Gut microbiome-mediated modulation of hepatic cytochrome P450 and P-glycoprotein: impact of butyrate and fructo-oligosaccharide-inulin

Abstract

Abstract Objectives Our objective was to demonstrate microbial regulation of hepatic genes implicated in drug metabolism and transport using germ-free (GF) mice and to explore the impact of a microbial metabolite, butyrate, and a prebiotic dietary intervention on hepatic gene expression in mice. Methods Using reverse-transcriptase PCR, we investigated cytochrome P450 (CYP) and multidrug-resistance protein 1 (MDR1) expression in conventional, GF and colonised GF mice. To investigate the effects of butyrate, sodium butyrate (3 g/l) was administered for 21 days to conventional or GF mice. In the prebiotic study, young adult and middle-aged mice received diet enriched with 10% fructo-oligosaccharide (FOS)-inulin for 14 weeks. Key findings Colonisation of GF animals normalised expression of Cyp3a11 and Mdr1b to conventional levels.

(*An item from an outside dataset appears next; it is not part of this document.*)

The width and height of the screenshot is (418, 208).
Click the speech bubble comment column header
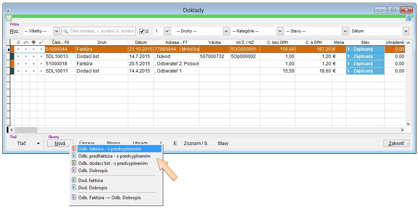(33, 42)
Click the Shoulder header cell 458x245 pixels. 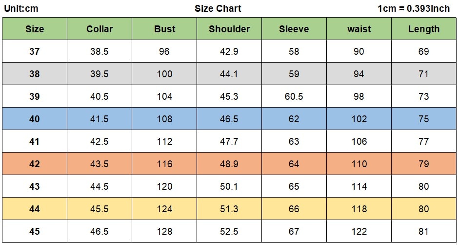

Butyrate upregulated Cyp2b10 in conventional mice (P < 0.05) but overall did not induce widespread changes in hepatic genes. FOS-inulin increased Cyp3a13 expression and had the opposite effect on Mdr1a expression in young adult mice (P < 0.05). Age, on the other hand, influenced the prebiotic effect on Cyp2a4 expression (P < 0.01). Conclusion The expression of hepatic genes implicated in drug metabolism and transport displays sensitivity to the microbiome, microbiome-derived metabolites and a microbial-targeted intervention. Our study may provide the impetus to explore microbiota-targeted interventions in normalising host metabolic activity and reducing inter-individual variability in drug pharmacokinetics.